:: PROBLEM DETAILS ::
Line by line, output the data that follows exactly as written.

:: PROVIDED DATA ::

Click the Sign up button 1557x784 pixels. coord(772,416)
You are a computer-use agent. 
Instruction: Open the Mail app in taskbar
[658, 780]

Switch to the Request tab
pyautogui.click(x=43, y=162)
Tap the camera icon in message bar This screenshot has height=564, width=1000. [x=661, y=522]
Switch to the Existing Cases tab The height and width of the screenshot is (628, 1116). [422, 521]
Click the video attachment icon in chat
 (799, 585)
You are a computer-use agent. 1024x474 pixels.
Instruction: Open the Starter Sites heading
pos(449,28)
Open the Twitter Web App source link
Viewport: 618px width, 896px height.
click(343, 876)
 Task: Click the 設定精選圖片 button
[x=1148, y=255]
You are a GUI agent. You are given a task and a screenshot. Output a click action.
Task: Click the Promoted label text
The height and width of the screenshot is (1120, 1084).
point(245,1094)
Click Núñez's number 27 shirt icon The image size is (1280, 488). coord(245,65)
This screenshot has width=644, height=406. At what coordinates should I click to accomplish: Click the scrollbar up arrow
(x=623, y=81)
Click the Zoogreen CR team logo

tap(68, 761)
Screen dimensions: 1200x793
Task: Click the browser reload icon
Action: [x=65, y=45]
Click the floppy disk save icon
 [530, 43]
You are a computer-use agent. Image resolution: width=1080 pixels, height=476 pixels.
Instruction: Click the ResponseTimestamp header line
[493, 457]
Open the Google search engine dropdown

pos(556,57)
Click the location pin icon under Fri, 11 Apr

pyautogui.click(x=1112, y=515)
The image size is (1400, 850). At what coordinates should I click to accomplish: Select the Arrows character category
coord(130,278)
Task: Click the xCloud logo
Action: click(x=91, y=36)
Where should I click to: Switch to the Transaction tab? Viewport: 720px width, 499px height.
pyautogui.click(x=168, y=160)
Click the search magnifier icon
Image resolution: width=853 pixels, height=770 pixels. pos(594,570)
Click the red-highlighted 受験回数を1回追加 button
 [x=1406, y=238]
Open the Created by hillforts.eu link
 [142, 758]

:: RESPONSE ::
Click the Sign up button 1557x784 pixels. coord(772,416)
You are a computer-use agent. 
Instruction: Open the Mail app in taskbar
[658, 780]

Switch to the Request tab
pyautogui.click(x=43, y=162)
Tap the camera icon in message bar This screenshot has height=564, width=1000. [x=661, y=522]
Switch to the Existing Cases tab The height and width of the screenshot is (628, 1116). [422, 521]
Click the video attachment icon in chat
 (799, 585)
You are a computer-use agent. 1024x474 pixels.
Instruction: Open the Starter Sites heading
pos(449,28)
Open the Twitter Web App source link
Viewport: 618px width, 896px height.
click(343, 876)
 Task: Click the 設定精選圖片 button
[x=1148, y=255]
You are a GUI agent. You are given a task and a screenshot. Output a click action.
Task: Click the Promoted label text
The height and width of the screenshot is (1120, 1084).
point(245,1094)
Click Núñez's number 27 shirt icon The image size is (1280, 488). coord(245,65)
This screenshot has width=644, height=406. At what coordinates should I click to accomplish: Click the scrollbar up arrow
(x=623, y=81)
Click the Zoogreen CR team logo

tap(68, 761)
Screen dimensions: 1200x793
Task: Click the browser reload icon
Action: [x=65, y=45]
Click the floppy disk save icon
 [530, 43]
You are a computer-use agent. Image resolution: width=1080 pixels, height=476 pixels.
Instruction: Click the ResponseTimestamp header line
[493, 457]
Open the Google search engine dropdown

pos(556,57)
Click the location pin icon under Fri, 11 Apr

pyautogui.click(x=1112, y=515)
The image size is (1400, 850). At what coordinates should I click to accomplish: Select the Arrows character category
coord(130,278)
Task: Click the xCloud logo
Action: click(x=91, y=36)
Where should I click to: Switch to the Transaction tab? Viewport: 720px width, 499px height.
pyautogui.click(x=168, y=160)
Click the search magnifier icon
Image resolution: width=853 pixels, height=770 pixels. pos(594,570)
Click the red-highlighted 受験回数を1回追加 button
 [x=1406, y=238]
Open the Created by hillforts.eu link
 [142, 758]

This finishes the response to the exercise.